Pharmacists can help control costs and improve patient care by working with primary care teams to optimize medication management.
Medication errors, unnecessary emergency room visits, preventable hospital readmissions — all of these health costs can be reduced through better medication management, and new collaborative care models can lead the way, said panelists at a congressional briefing here hosted by the Partnership to Fight Chronic Disease and the University of North Carolina (UNC) Eshelman School of Pharmacy.
“For every dollar we’re spending on prescription medications, we’re spending another dollar trying to resolve a problem due to that medication,” said Mary Roth McClurg, PharmD, MHS, of the UNC Eshelman School of Pharmacy in Chapel Hill, N.C.
Medications account for $310 billion in spending in the U.S., and optimizing their use through improved adherence alone could save $290 billion, McClurg explained. But medication adherence is not a simple problem. Chronically ill patients adhere to their medication regimen only some 33-50% of the time, she noted. High deductibles and rising copays create additional challenges.
“If you can’t afford it, you’re not going to take it,” added Kevin Ronneberg, MD, vice president and associate medical director of Health Initiatives at HealthPartners, a regional health insurer based in Bloomington, Minn.
Some patients may be eligible for copay assistance programs, noted Troy Trygstad, PharmD, PhD, MBA, vice president of Pharmacy Programs at Community Care of North Carolina, in Raleigh-Durham.
Comprehensive medication management (CMM), also called medication therapy management, can help curb overall spending, while improving patients’ experiences and their outcomes. McClurg is the principal investigator of a study that aims to evaluate CMM and determine best practices for integrating clinical pharmacists into primary care to optimize medication use.
The CMM model involves regularly reviewing and monitoring participating patients’ medications for appropriateness, effectiveness, safety, and convenience, with the goal of understanding the impact on quality of care and the return on investment for primary care teams that collaborate with a clinical pharmacist.
To illustrate, Ronneberg, whose health plans have invested in a similar program, shared the story of “Annie,” a Medicare beneficiary in her mid-70s. Annie has early-stage Alzheimer’s, chronic kidney disease, and congestive heart failure. She had gone to the hospital five times in the span of 2 years before her provider introduced her to a pharmacist who conducted a comprehensive medication review. The pharmacist helped her switch from an injection therapy for her diabetes to an oral medication with equivalent outcomes. The pharmacist also taught Annie to weigh herself to see if she was putting on fluid — an indication that her heart medications were not being used effectively and that she might be headed for an emergency room visit — and helped her sign up for a mail order program to have prescriptions delivered.

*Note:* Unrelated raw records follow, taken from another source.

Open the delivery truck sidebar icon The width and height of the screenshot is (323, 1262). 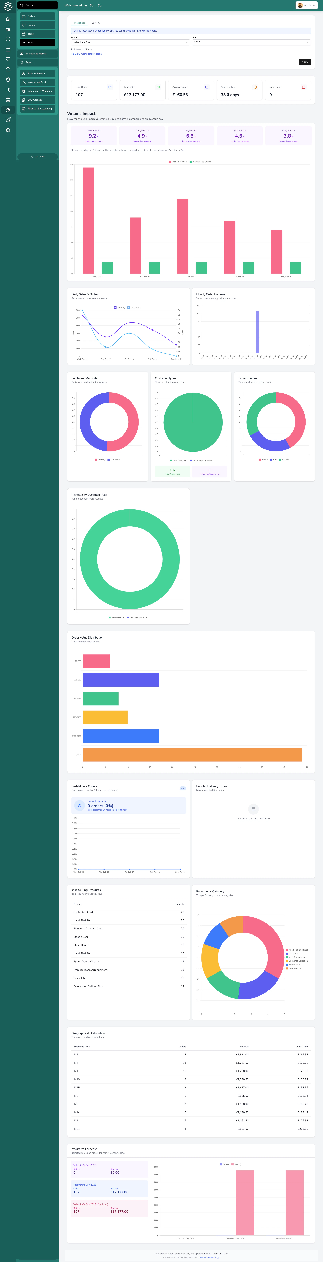(8, 90)
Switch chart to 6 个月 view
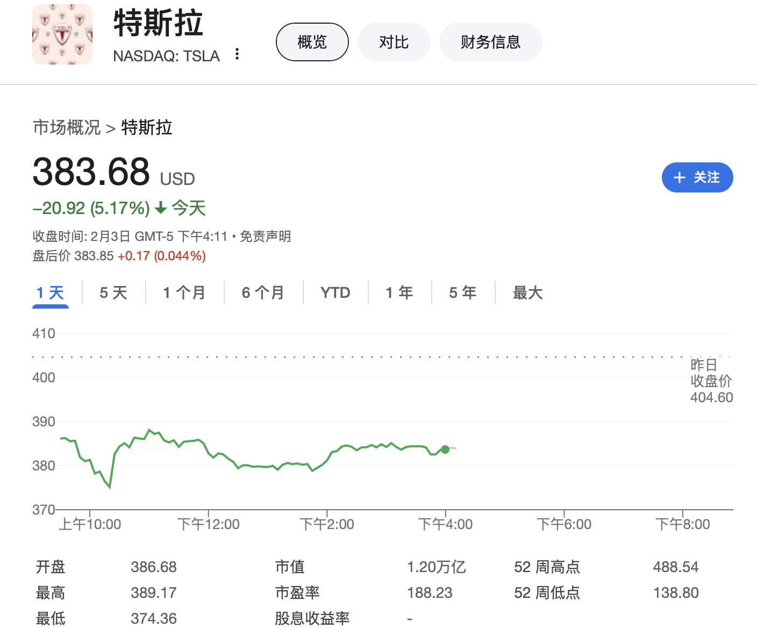Image resolution: width=757 pixels, height=628 pixels. click(x=263, y=292)
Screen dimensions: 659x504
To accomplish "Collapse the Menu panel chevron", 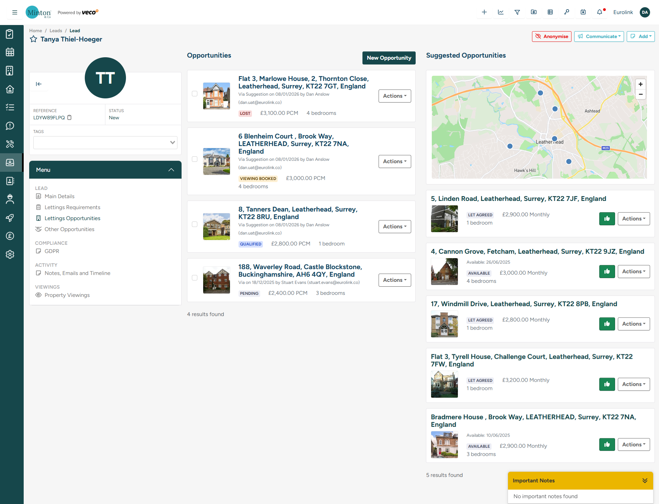I will click(x=171, y=170).
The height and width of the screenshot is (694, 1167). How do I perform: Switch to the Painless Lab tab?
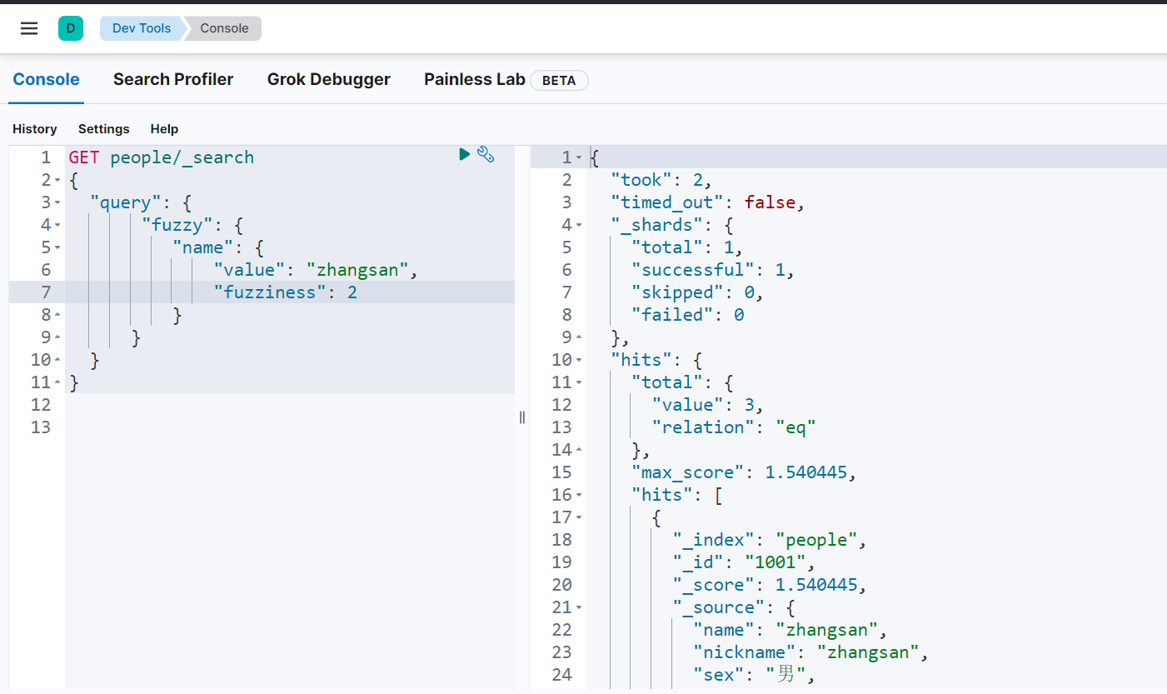pyautogui.click(x=474, y=80)
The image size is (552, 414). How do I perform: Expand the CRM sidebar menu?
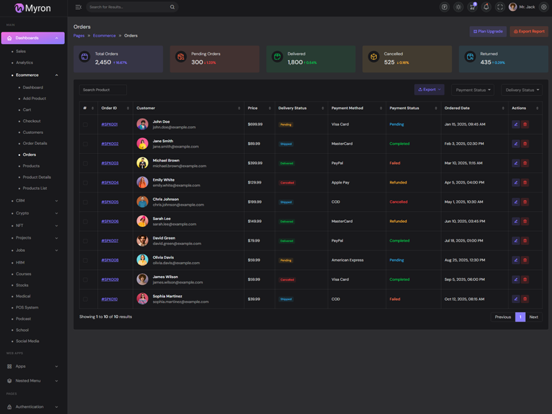click(35, 201)
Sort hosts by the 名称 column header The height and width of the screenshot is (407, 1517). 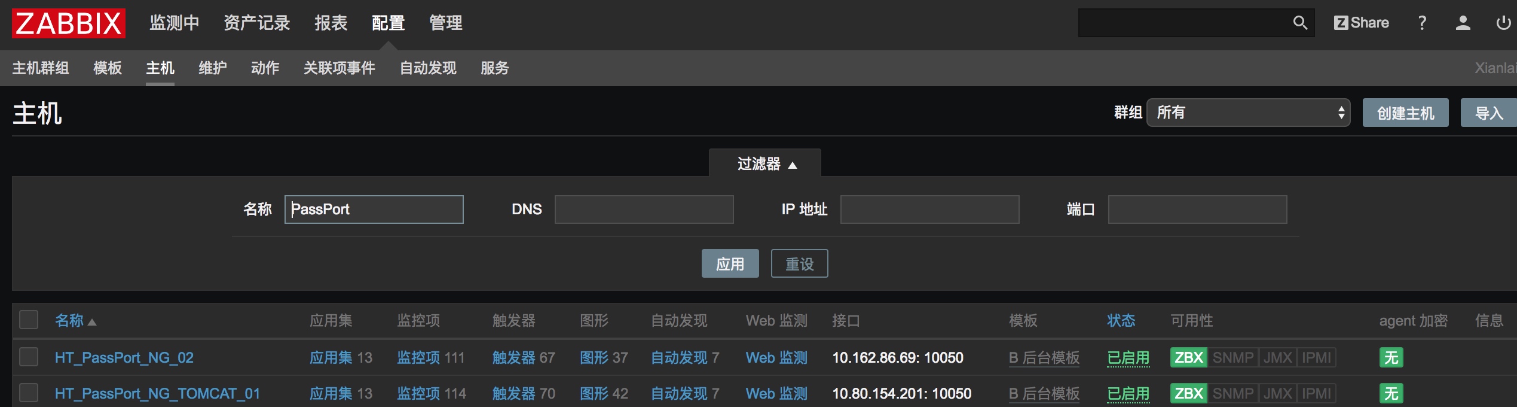coord(69,321)
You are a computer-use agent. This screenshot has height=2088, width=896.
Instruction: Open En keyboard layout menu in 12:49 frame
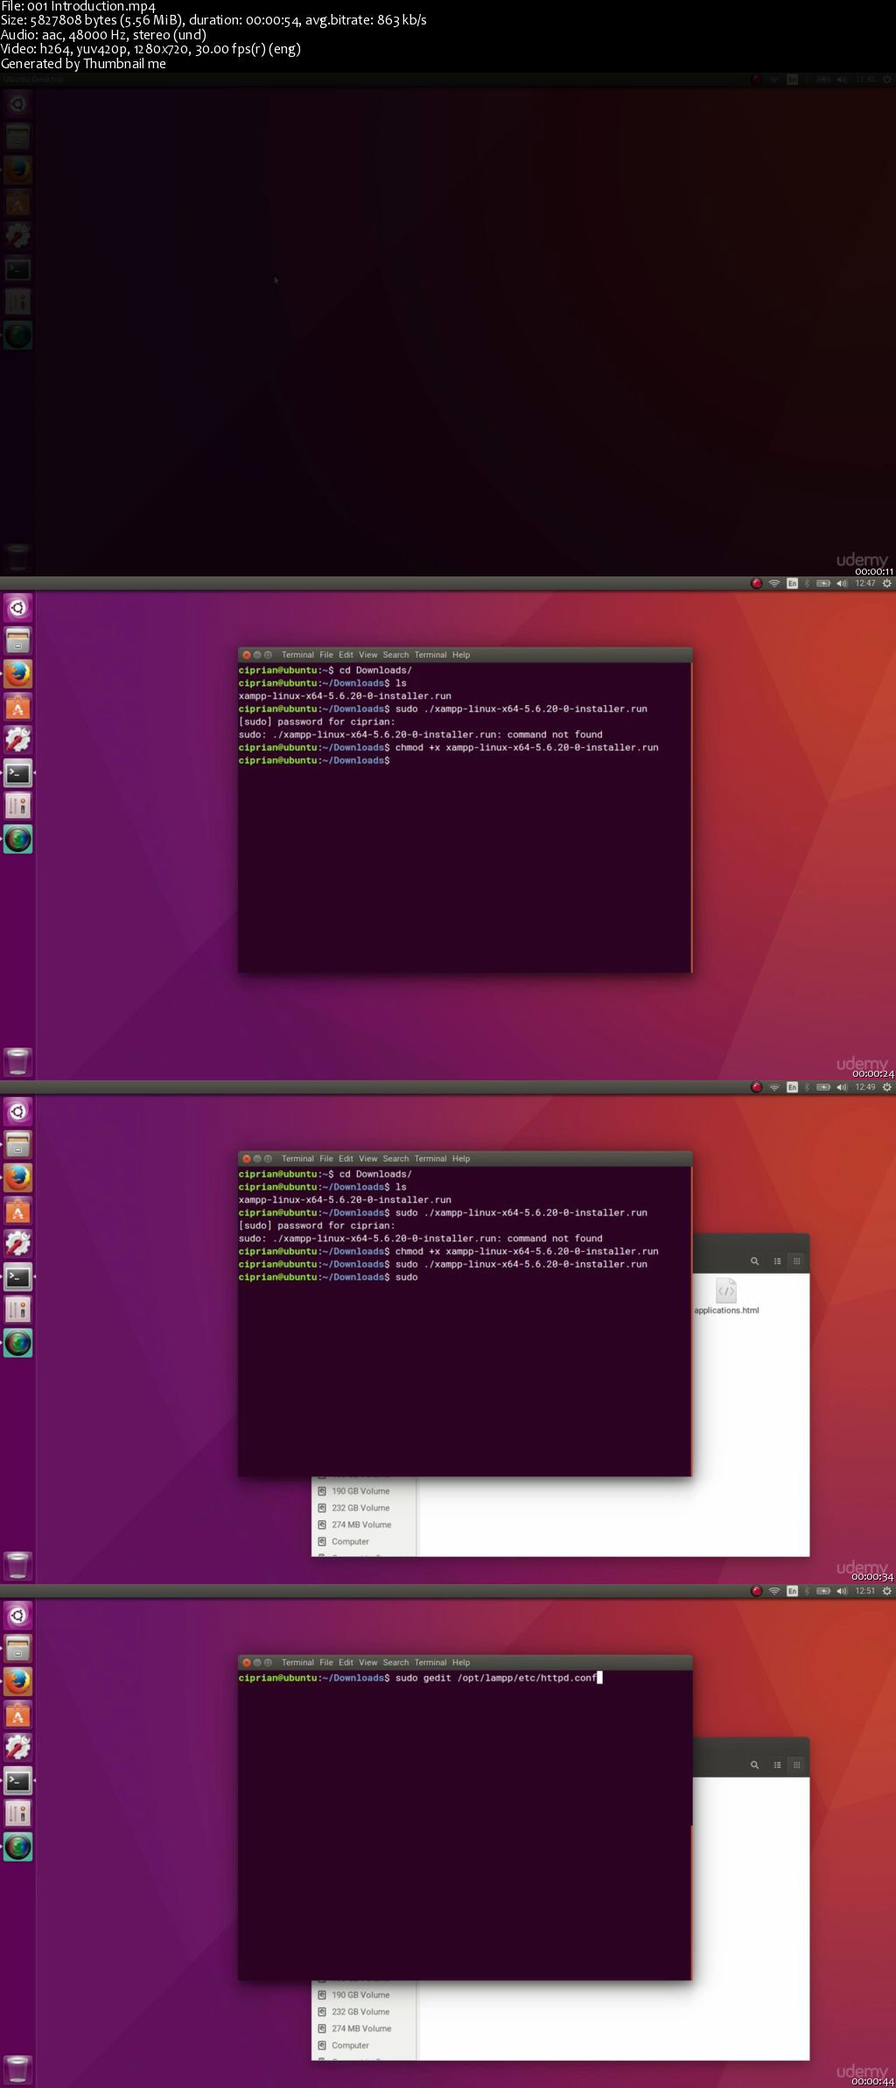point(792,1087)

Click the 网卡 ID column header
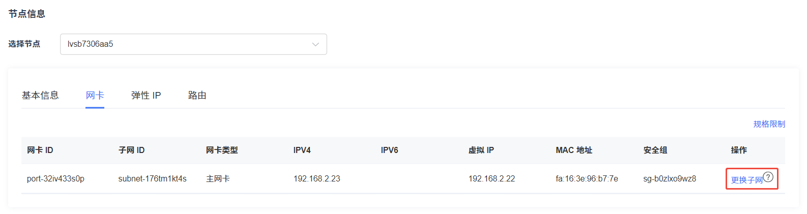click(40, 150)
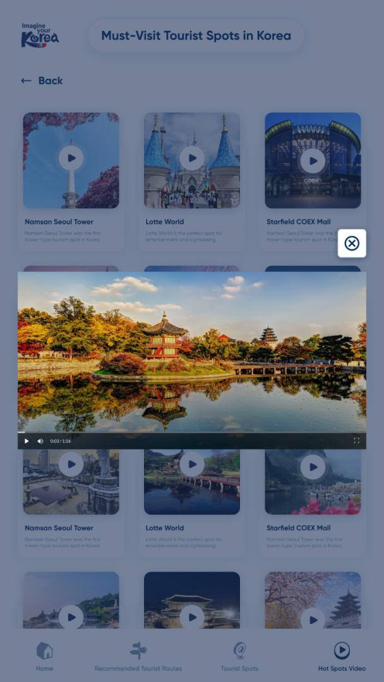
Task: Mute the video using the speaker icon
Action: (x=40, y=441)
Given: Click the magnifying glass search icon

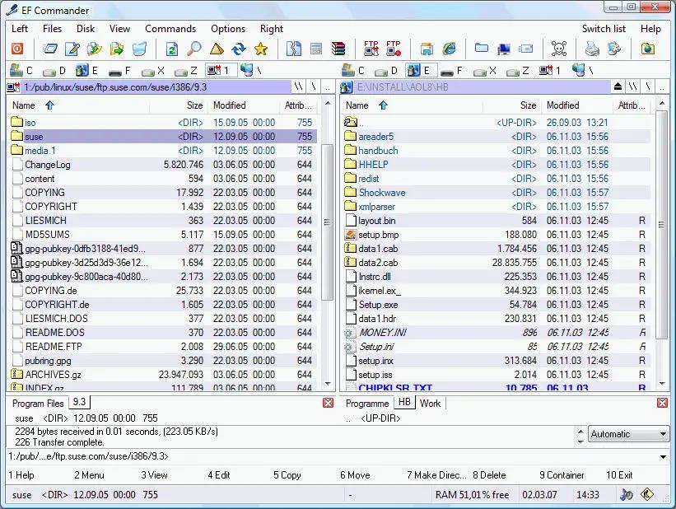Looking at the screenshot, I should click(194, 49).
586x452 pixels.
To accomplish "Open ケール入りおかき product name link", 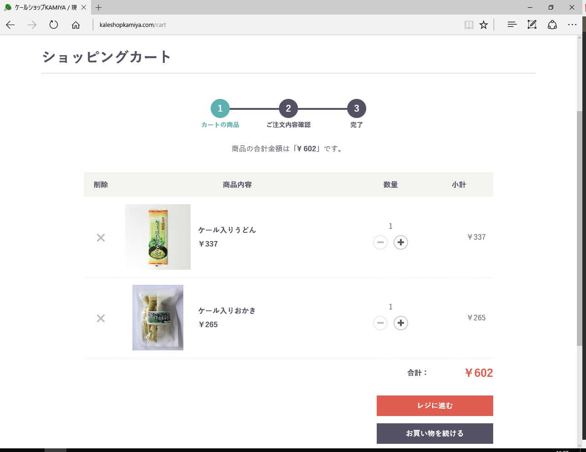I will click(x=227, y=311).
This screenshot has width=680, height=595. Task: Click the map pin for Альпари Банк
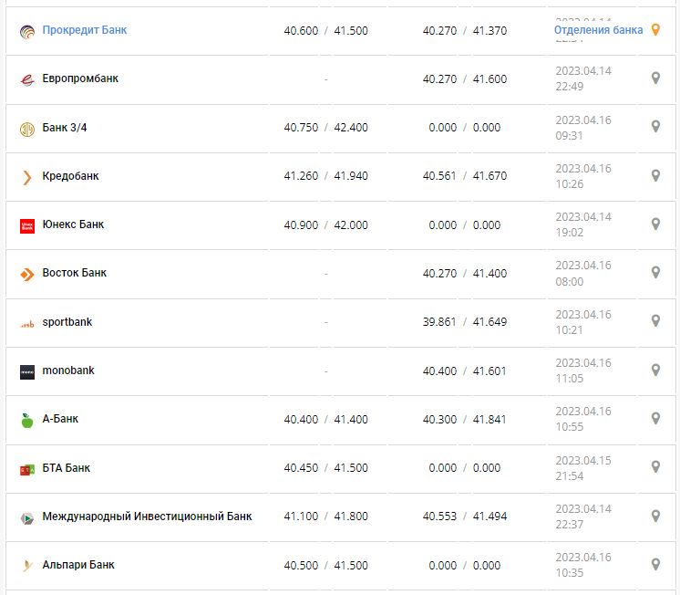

In 4 months, Annie had not visited a hospital or an emergency department and her health was improving, Ronneberg said.
A one-time visit with a pharmacist is akin to sailing, said Ronneberg: Traditionally, pharmacists help patients push off the dock, steer it in the right direction, and then say, “good luck,” he explained.
“And we know that the wind comes up the waves and the currents.” So, a model that enables providers to help patients correct course through education and more frequent monitoring can help both patients and providers achieve better outcomes.
A review of such programs for commercial members in his own health system found an average of $1,400 in savings per member per year, as well as $4,500 in annual savings for high-risk members, Ronneberg added.
Similarly a study that evaluated diabetes management of one large government employer, which compared one group that had received medication therapy management (MTM) with a similar population not participating in such programs saw a near doubling in “optimal diabetes care” among members who received MTM.
One core challenge is the payment model. While health systems are moving away from fee-for-service payment, that style of reimbursement still persists.
In a fee-for-service environment, physicians are paid each time a patient visits to adjust a medication whereas in certain alternative payment models, physicians are rewarded for managing total cost of care.
Such models will work best if performance measures are aligned for all providers, said Trygstad for one medication. “And you’re saying ‘Hey, you guys need to work together.’ It doesn’t make any sense,” he said.
Having shared metrics across providers who are expected to work together will create the right economic incentives to make such medication management programs most effective, he noted.
Another challenge is weak interoperability — i.e., electronic medical records that don’t speak well to one another across providers.
Yet when primary care doctors who are docked for poor performance outcomes, such as hospital readmission rates, learn that pharmacists can help doctors lower such rates, they quickly find ways to help pharmacists access their electronic medical records, Trygstad said: “All of a sudden the legal [barriers] and everything melts away because you’ve got a business incentive to work with somebody.”